Escludo, invece, i sentimenti antiamericani. Certo andazzo lo pratichiamo anche a noi stessi. Si prenda Spatuzza e si ragioni formalmente: questo signore, killer di professione, arriva in aula e si prostra innanzi al suo padrino, deponendo non su cose che conosce, ma che gli hanno raccontato. “De relato”, si dice, e significa: per sentito dire. In un’aula statunitense il presidente avrebbe chiamato a sé l’avvocato della difesa e quello dell’accusa (l’idea che possa essere un suo collega neanche lo sfiora, supponendo sia un’ipotesi tribale, mentre è la legge italiana) e avrebbe detto loro: quanto dura, questa buffonata? Ritenete che il teste abbia qualche cosa da dire, su cose che conosce direttamente, o avete scambiato la mia aula per un teatro? Dopo di che, si sarebbe rivolto alla giuria ed avrebbe detto: di quel che avete sentito non dovete tenere alcun conto, è stato un errore dell’accusa presentare un simile teste, che non aveva nulla di pertinente da dire. Ammonisco tutti ad attenersi alla procedura.

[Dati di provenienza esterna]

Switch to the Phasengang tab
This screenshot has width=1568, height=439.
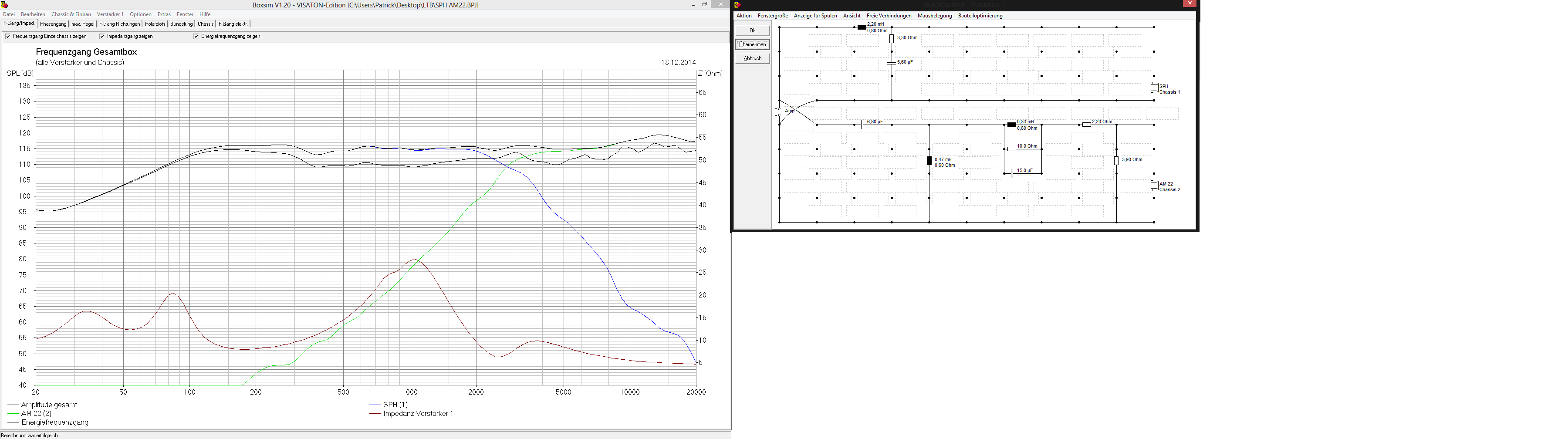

Noi, invece, ne parliamo da giorni, con le menti che si pensan pensanti tutte pronte a dire la più colossale delle scemenze: ci vogliono i riscontri. Ma di che? Se non c’erano di già quello neanche avrebbe dovuto parlare! Leggendo la stampa internazionale, del resto, la stessa Clinton avrà trovato traccia di questa roba, che, ora, la aiuterà a capire quanto il problema non consiste nell’avercela con gli americani, ma l’essere un Paese nel quale ancora può circolare chi sostiene che “il sospetto è l’anticamera della verità”, anziché della barbarie.